The trouble comes when one grows up. There was a time, when I started off with “meeru, gaaru” (మీరు, గారు) and descend to “nuvvu” (నువ్వు) as the familiarity increased. But, after a while, it became almost like the courting ritual in the west, where one is afraid to declare love for the fear of being rejected. Assumptions are difficult to make; calling somebody as “nuvvu” is a vulnerability that cannot be traded easily.

KoKu etal showed a way out. For every sentence construct that includes “sambodhana”(సంబోధన), there is an equivalent one that is salutationally neutral (Proof left as an excersize to some aspiring PhD in Telugu. Say, do you think this can be turned into a serious scholastic proposal?). “eppuDu vacchaaroo” (ఎప్పుడు వచ్చారూ) becomes “eppuDoo raavaDam?” (ఎప్పుడు రావడం?). As long as you confine yourself to this subset you can reside in the no man’s land. As the familiarity increases one can jump to the right mode and not sound too awkward. Or, may be spend the rest of the life talking in that neutral tone.

I was told by no less authority than KooraaTi Krishna Madhava Rao, that “guroo” is a favorite among the post graduates in Andhra University. And, also among the rikshawallas. I am not sure if a postgraduate calls a rikshawalla “guroo, jagadaamba center ku teesukupO” (గురూ గారూ, జగదాంబా సెంటరుకు తీసుకుపో). But then, I never lived in Vizag.

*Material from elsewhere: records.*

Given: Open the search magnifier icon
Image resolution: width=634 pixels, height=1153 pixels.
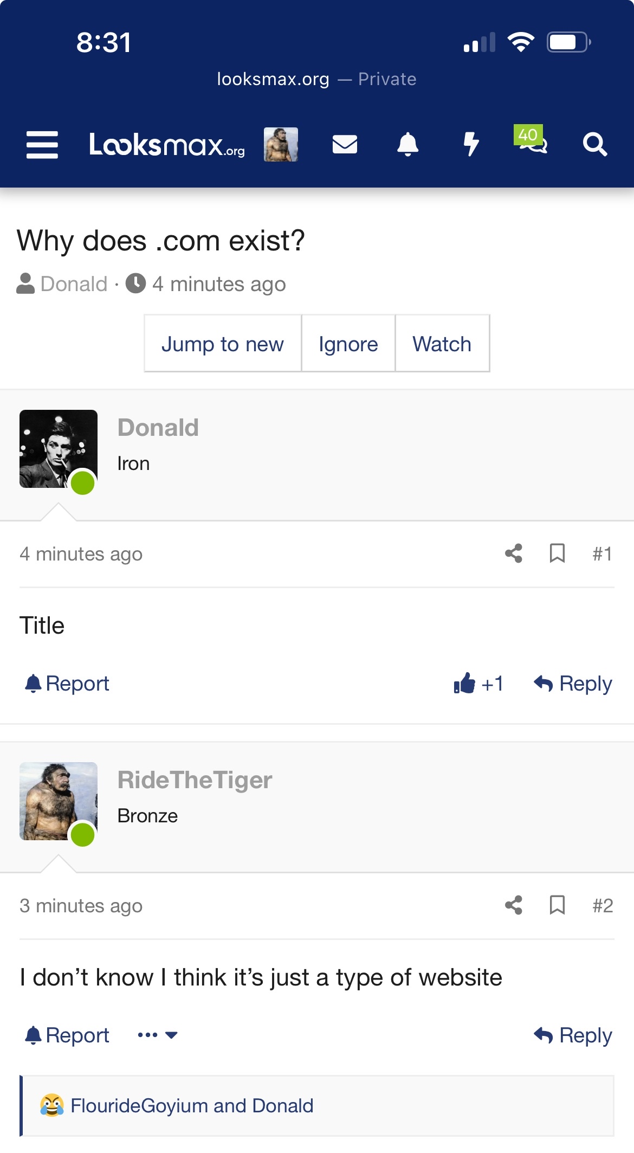Looking at the screenshot, I should 594,145.
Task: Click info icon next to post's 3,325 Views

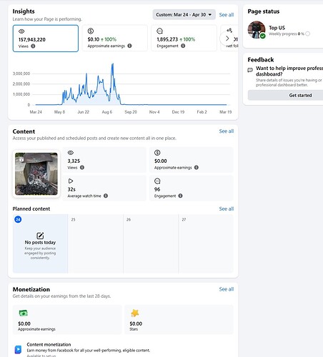Action: point(82,167)

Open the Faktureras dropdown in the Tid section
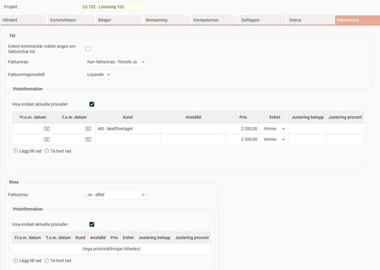pyautogui.click(x=116, y=62)
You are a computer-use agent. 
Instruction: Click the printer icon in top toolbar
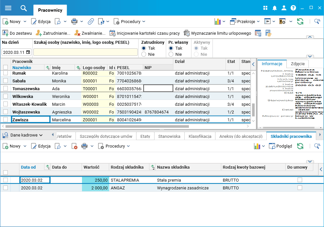coord(74,22)
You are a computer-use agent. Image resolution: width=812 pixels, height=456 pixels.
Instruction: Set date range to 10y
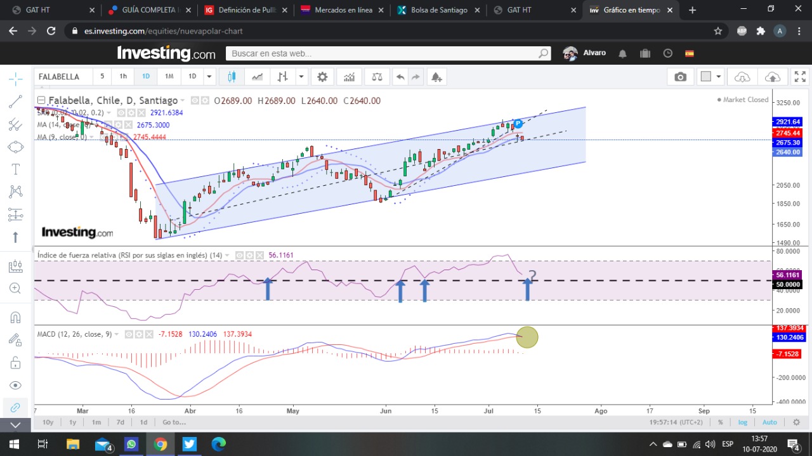click(48, 422)
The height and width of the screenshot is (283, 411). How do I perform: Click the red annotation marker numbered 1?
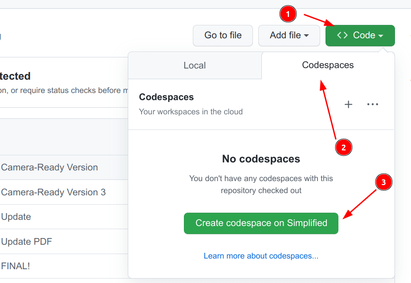pyautogui.click(x=288, y=14)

The grown up version of “guroo” is “guroo gaaroo”, which is a favored by these post graduates enter the job market. If they are from Kakinada, Vijaywada, they insist on calling you “mastaaroo”. There were times when even I was called “saar” ( How did they know that I went to Saarbrucken?). In some English Medium schools, “saar gaaru” is considered sufficiently respectable.

It is equally difficult to address hubbies. “idigO, mimmalnE” seems to be a choice salutation among the telugu pativratas (who, I was assured, run into millions; please consult the last census where this statistic was taken). Hubbies, I have seen use a gamut of calling conventions, ranging from “EmE” (call by reference) to the actual call by name. I believe Bengalis etc use “radhaa ki maa” (call by value?) convention, which I haven’t seen in andhra dEsam.

I am not sure how the Telugu prativratas here address their pati devatas. I suppose in the best of east meets west tradition, they can use “honey gaaroo”. Or, “evanDee daarling”. Of course some pinco-liberals might call their husbands even by, gasp, actual name.

Of course, what happens behind the closed doors of ones own bedroom is ones own business (unless you happen to be living in the state of Georgia); but there are enough references in literature that assert it can be intimate cooing to “raa, rE”. Consider the following snippet:

 

“chinnappuDu, ratikELika nunnappuDu vanne sumee raakoTTuTa”.


Ramarao Kanneganti
[17th July, 1997]

PS: The strangest I have heard is my dad being called “Kanneganti Ramarao gaari tanDri garoo”.

(1) Can you tell me what this could be? This girl spoke “Fu Chien”, a taiwanese dialect. Any chinese telugus out there?